Designed to block insecure gadgets

Jan 9, 2008 12:00 GMT  ·  By

Windows Vista, both the 32- and 64-bit editions, brought to the table an entirely new component compared to Windows XP: the Windows Sidebar. As any addition to the operating system, the Windows Sidebar also raised security concerns, by literally providing attackers with a fresh avenue for exploits. However, since the debut of Microsoft's latest Windows client, the Windows Vista Sidebar has failed to come under the focus of the threat environment. But, this does not mean that the possibility of future exploits is excluded.

"The Windows Sidebar is a lockable panel on the Windows Vista desktop, similar to the Microsoft Windows Taskbar, that is able to host and manage mini-applications known as 'gadgets'. A gadget is an HTML and script-based application designed to present the user with a limited set of information or functionality obtained from other applications, controls, or Web sites and services. Gadgets, although hosted by the Sidebar, are not confined to the Sidebar area; the user can undock and move them onto the desktop as desired", Microsoft informed.

The real security issue with the Windows Sidebar in Vista is not the actual component itself. The fact of the matter is that the Sidebar is designed to integrate third party applications. The Redmond company has virtually opened up the Sidebar to outside developers, instead of providing the content itself. The security issues raised here involve not Microsoft's own code, but that of the mini-programs built for the sidebar.

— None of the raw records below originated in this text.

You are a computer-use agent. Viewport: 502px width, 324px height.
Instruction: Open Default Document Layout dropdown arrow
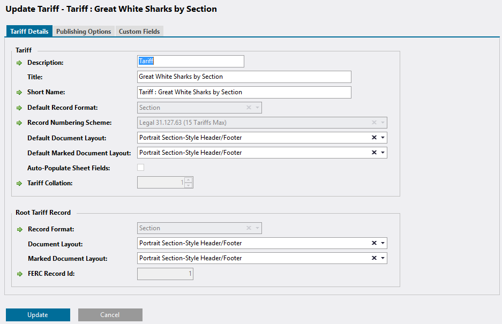point(383,138)
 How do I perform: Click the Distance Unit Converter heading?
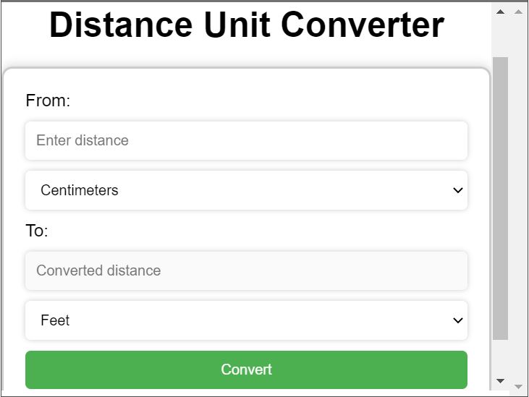point(246,26)
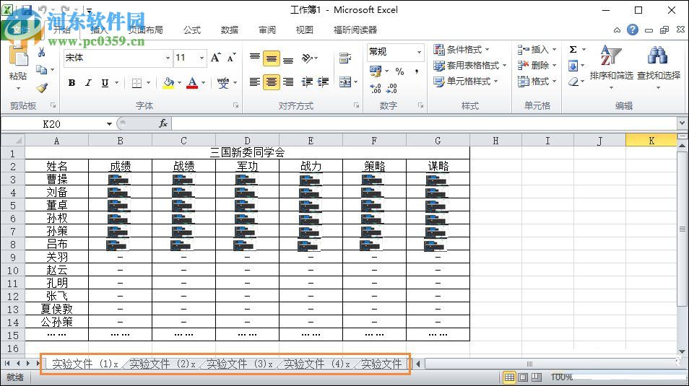Screen dimensions: 689x386
Task: Open 排序和筛选 sort and filter
Action: coord(611,63)
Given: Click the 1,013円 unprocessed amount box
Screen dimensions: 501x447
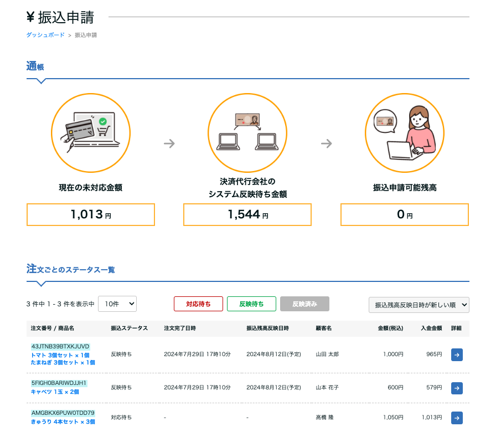Looking at the screenshot, I should (91, 215).
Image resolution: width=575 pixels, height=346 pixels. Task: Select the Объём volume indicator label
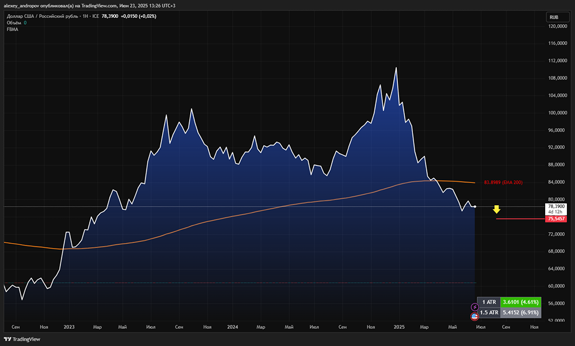[x=14, y=23]
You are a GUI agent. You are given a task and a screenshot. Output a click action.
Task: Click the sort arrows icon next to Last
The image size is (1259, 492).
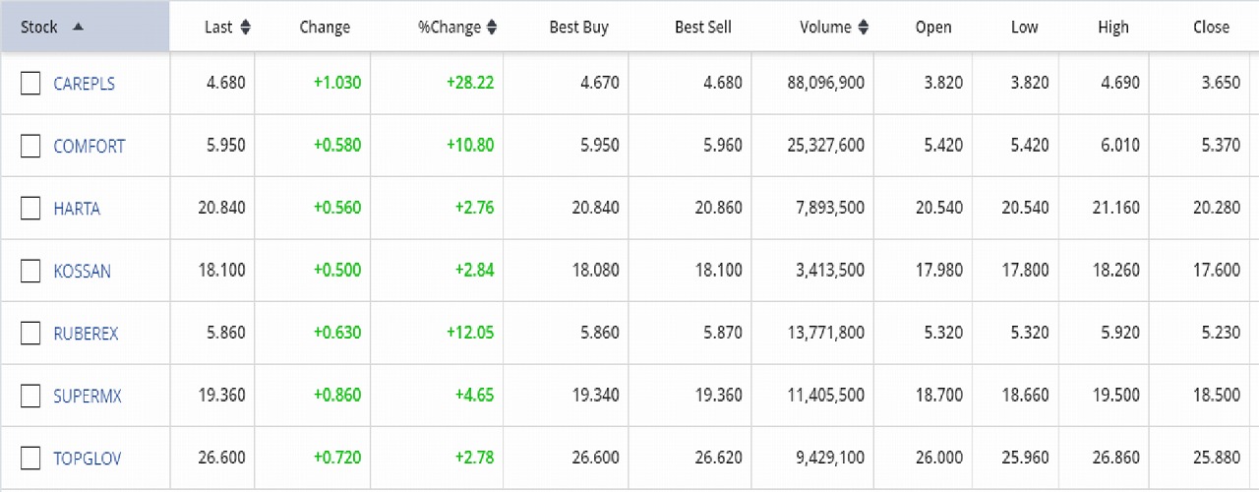point(246,28)
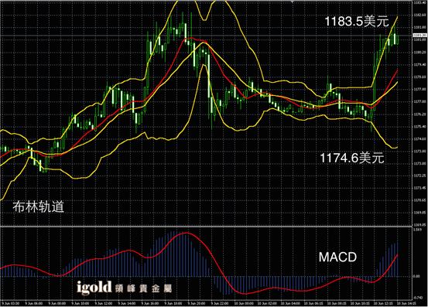Screen dimensions: 428x307
Task: Click the latest candlestick at chart right
Action: (x=398, y=39)
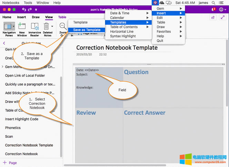Screen dimensions: 229x167
Task: Choose Save as Template menu item
Action: tap(87, 30)
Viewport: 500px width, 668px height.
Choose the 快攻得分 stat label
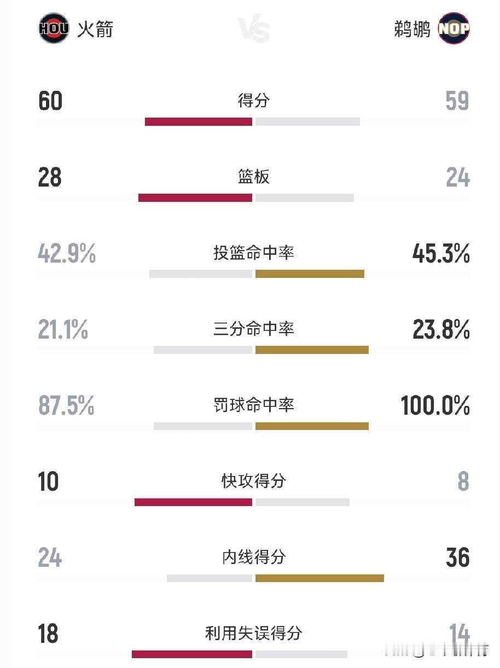[254, 481]
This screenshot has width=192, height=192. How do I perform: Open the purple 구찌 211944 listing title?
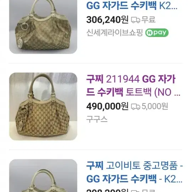point(133,85)
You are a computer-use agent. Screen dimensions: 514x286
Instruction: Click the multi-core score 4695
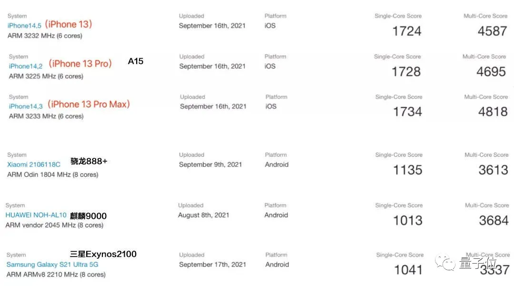pos(491,72)
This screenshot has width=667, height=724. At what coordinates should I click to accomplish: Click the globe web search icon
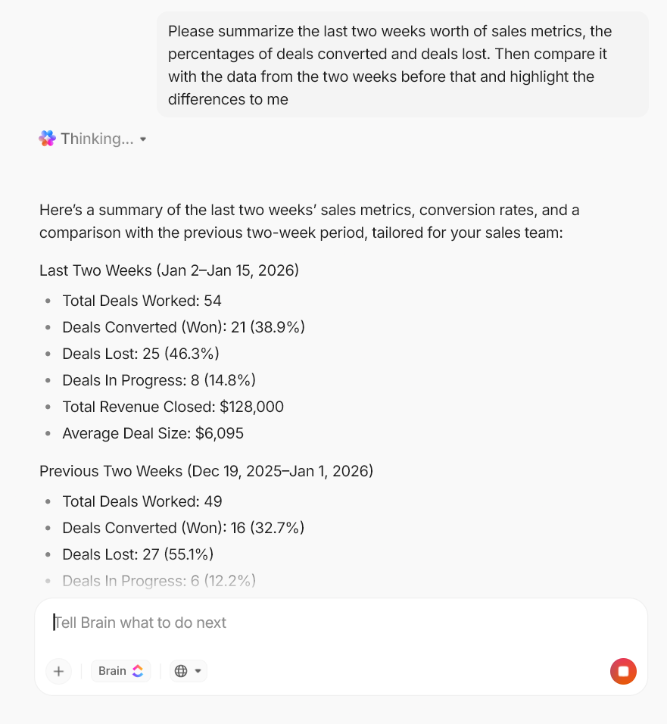181,671
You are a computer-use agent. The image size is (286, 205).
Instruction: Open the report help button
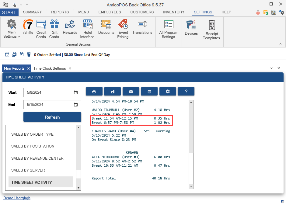[186, 92]

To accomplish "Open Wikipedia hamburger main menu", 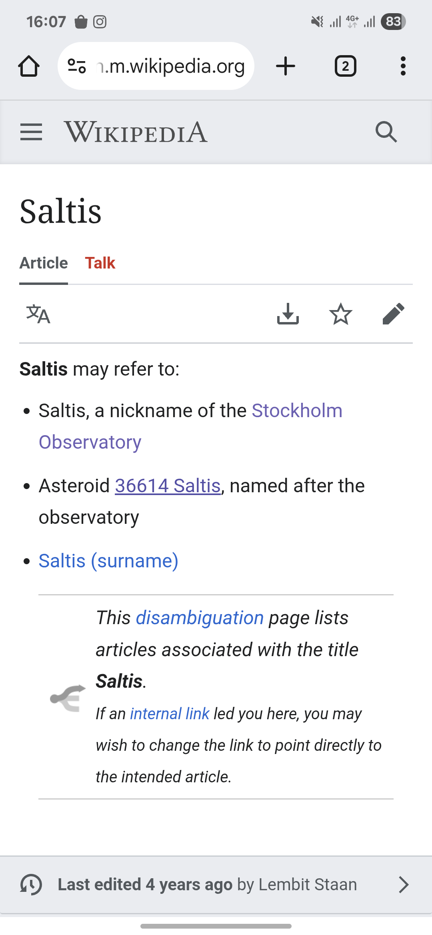I will click(x=31, y=132).
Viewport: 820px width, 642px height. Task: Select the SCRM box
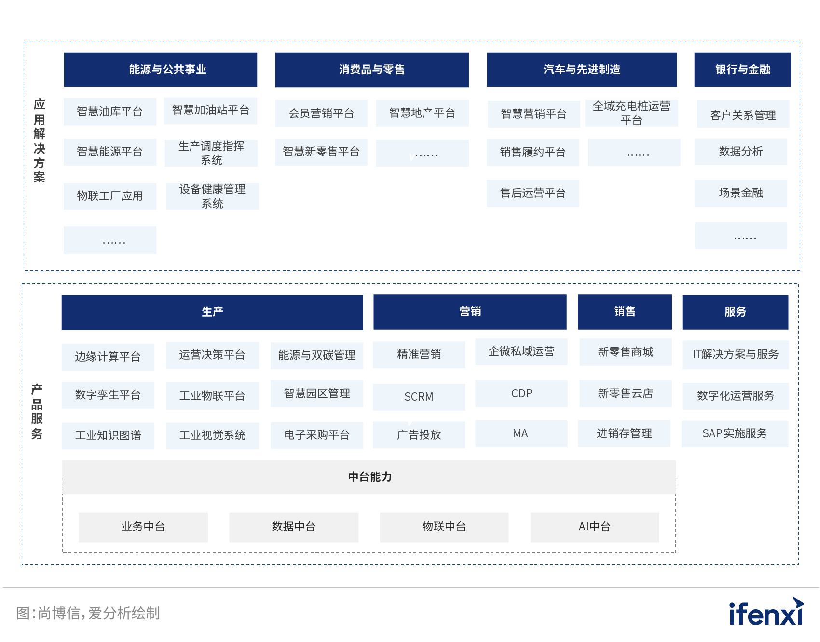419,397
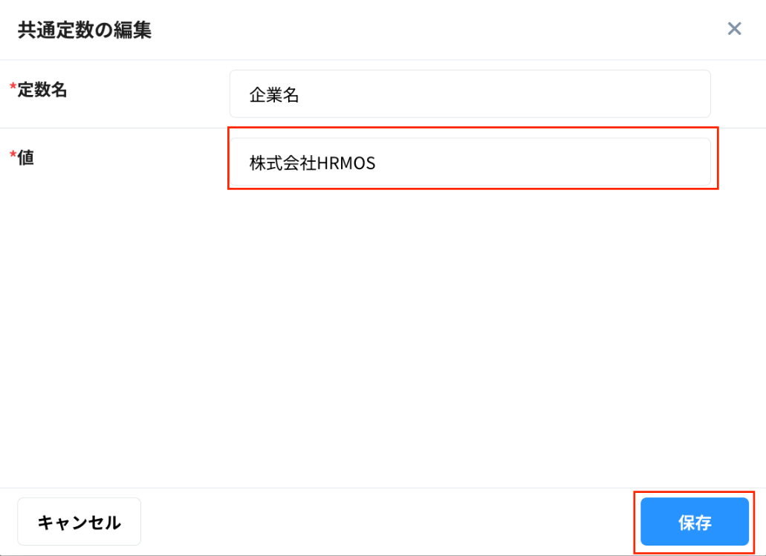Close the 共通定数の編集 dialog with the X

[x=734, y=29]
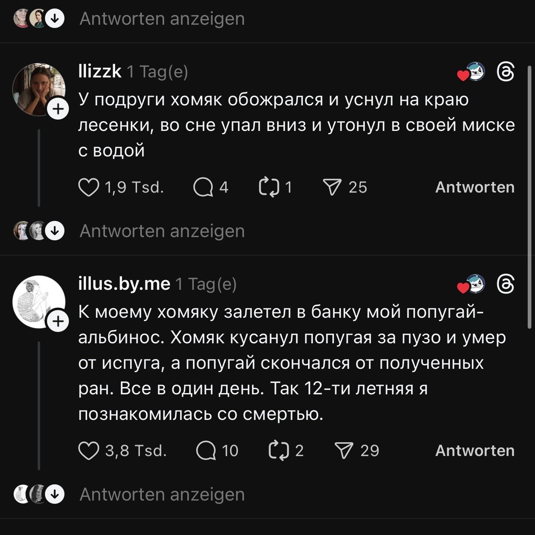Repost llizzk's comment

[x=269, y=188]
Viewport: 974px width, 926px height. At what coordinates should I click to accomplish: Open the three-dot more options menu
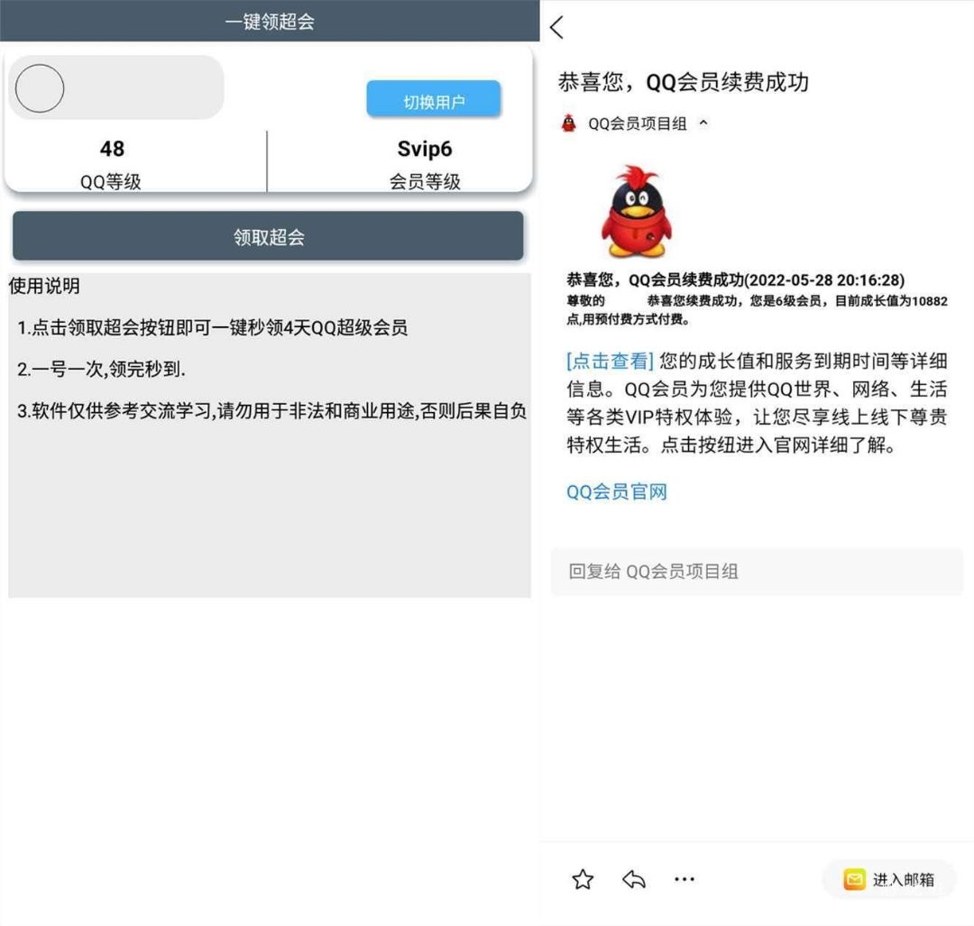pos(685,880)
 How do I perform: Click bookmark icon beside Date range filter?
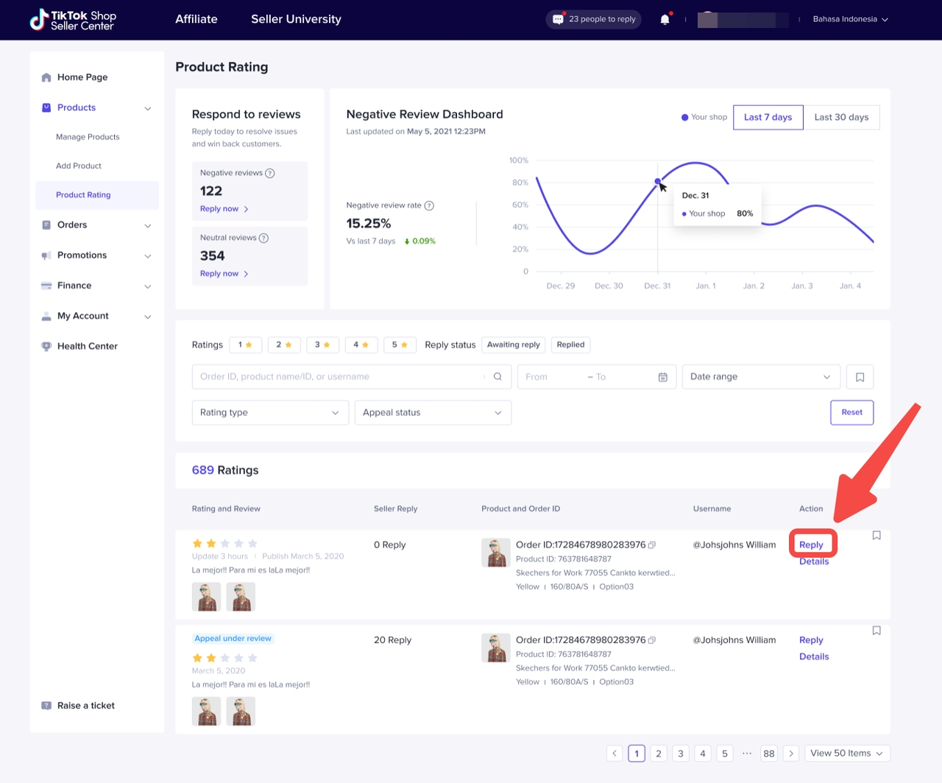(x=860, y=377)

On January 8th, 2008, the Redmond company issued an update, set up to improve the protection level of the Sidebar. Following the implementation of the refresh, the Sidebar will be able to block insecure gadgets from running. "An update is available for currently supported editions of the Windows Vista operating system. The update to improve Windows Sidebar Protection enables Windows Sidebar to help block gadgets from running in Sidebar", reads a fragment of the overview of the update.